For the uninitiated, hip-hop music is loosely defined as an amalgamation of rap, jazz, blues, gospel and other popular music forms. But hip-hop is also a culture, a lifestyle.

”Hip-hop culture includes everything from Spike Lee movies to the Knicks,” explained Van Meter. ”It`s like the way you say rock `n` roll is an attitude and a style. Hip-hop is many things. It`s a way of dressing, a way of looking at the world. It forms people`s political points of view, the music they listen to, the clubs they go to, the films they watch. There`s a whole lifestyle that surrounds hip-hop.”

Like a Rolling Stone

It`s that broad context that gives Vibe a springboard on which to launch its editorial mission.

”I`ve always conceived it as a black musical Rolling Stone,” said Van Meter. ”It takes hip-hop as the center of its musical coverage-a street, urban music perspective-and branches out musically from there to R&B, soul, funk jazz and house music-music that has influenced or has been influenced by hip-hop. From there, covering the culture that surrounds it, the politics, the sociopolitical issues of race and color as well as fashion, sports, TV, film and books.”

The Fall 1992 maiden issue includes stories on whites who want to be black, a spread on model Naomi Campbell that gets the dirt on the supermodel`s nasty public fistfight with a girlfriend earlier this summer in New York, an interview with rapper LL Cool J and a 5,000-word story on Bobby Brown in which the singer talks about his children, the mother of his children and his then- impending marriage to Whitney Houston. Vibe senior editor Scott Poulson-Bryant, who wrote the Brown article, spent four days with the singer in Los Angeles.

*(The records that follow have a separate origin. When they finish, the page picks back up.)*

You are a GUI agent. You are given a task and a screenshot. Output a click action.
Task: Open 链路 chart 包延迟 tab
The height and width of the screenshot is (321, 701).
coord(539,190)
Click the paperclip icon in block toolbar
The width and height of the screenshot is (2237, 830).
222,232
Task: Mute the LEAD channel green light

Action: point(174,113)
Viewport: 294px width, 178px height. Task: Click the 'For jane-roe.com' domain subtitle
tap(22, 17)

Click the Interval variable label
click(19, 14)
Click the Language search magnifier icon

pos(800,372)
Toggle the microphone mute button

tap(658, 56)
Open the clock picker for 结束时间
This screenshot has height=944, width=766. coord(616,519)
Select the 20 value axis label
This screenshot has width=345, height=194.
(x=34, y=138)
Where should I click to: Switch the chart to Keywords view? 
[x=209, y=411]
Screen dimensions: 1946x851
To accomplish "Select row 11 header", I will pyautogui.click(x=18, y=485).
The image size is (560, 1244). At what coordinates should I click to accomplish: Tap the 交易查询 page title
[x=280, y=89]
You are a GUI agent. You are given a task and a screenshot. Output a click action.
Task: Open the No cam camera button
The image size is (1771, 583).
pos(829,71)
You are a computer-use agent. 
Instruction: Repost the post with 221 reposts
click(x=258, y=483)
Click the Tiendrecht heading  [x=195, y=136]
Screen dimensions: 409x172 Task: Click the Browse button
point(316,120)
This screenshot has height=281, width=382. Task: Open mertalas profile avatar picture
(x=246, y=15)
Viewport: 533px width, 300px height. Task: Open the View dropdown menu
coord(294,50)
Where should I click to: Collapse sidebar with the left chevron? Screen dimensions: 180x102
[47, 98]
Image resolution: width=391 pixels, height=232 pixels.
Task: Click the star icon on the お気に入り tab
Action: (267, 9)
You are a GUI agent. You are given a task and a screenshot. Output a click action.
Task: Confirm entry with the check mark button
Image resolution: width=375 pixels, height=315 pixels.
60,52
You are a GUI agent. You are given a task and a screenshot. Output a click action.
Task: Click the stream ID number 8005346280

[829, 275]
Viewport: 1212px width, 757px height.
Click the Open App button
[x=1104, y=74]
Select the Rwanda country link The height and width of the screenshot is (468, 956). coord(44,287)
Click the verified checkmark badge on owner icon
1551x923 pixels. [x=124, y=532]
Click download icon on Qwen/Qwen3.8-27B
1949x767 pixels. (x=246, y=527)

”I`ve written a lot of profiles,” said Van Meter. ”And the point is to get as much access to the subjects as possible. If they don`t give you access, then don`t bother. … This is a two-way street. I tell them, `We`re giving you publicity, which you desperately need, but it`s not good writing for us unless you give us the time we deserve.”`

Getting a jump start

Vibe, geared toward readers aged 16 to 35, is the size of Rolling Stone and runs 146 pages in its first issue. The $1.95 magazine is a cooperative venture between record company president/producer Quincy Jones and Time Publishing Ventures, a subsidiary of Time Warner.

Vibe will not be the only hip-hop magazine on the market. It will have to compete against The Source, which relies primarily on newsstand sales, and, to a lesser extent, YSB (Young Sisters and Brothers), a teen magazine owned by Robert Johnson, the majority stockholder of Black Entertainment Television

(BET).

Still, Van Meter is confident that Vibe won`t be a one-issue flash.

”I think this magazine is going to rocket right off of the newsstands,” he predicted. ”Everybody is trying to figure out hip-hop.”

And the hip-hop crowd will be the first to welcome another publication that sets out to demystify their music and culture, says Roland ”Baybay”

Royal, a 20-year-old dancer. Royal performs with Dem Dare, a 10-member Chicago ”crew” of rappers, hip-hop dancers and musicians who have performed in videos for Public Enemy, Del Tha Funkee Homosapien, Michael Jackson and other performers.

”A lot of people have misconceptions about it. It`s an artform of self-expression,” he says about the moves and the lifestyle, as well as the music. ”If Vibe goes straight to the source and tells what`s real about hip- hop, yeah, it`ll get a good response.”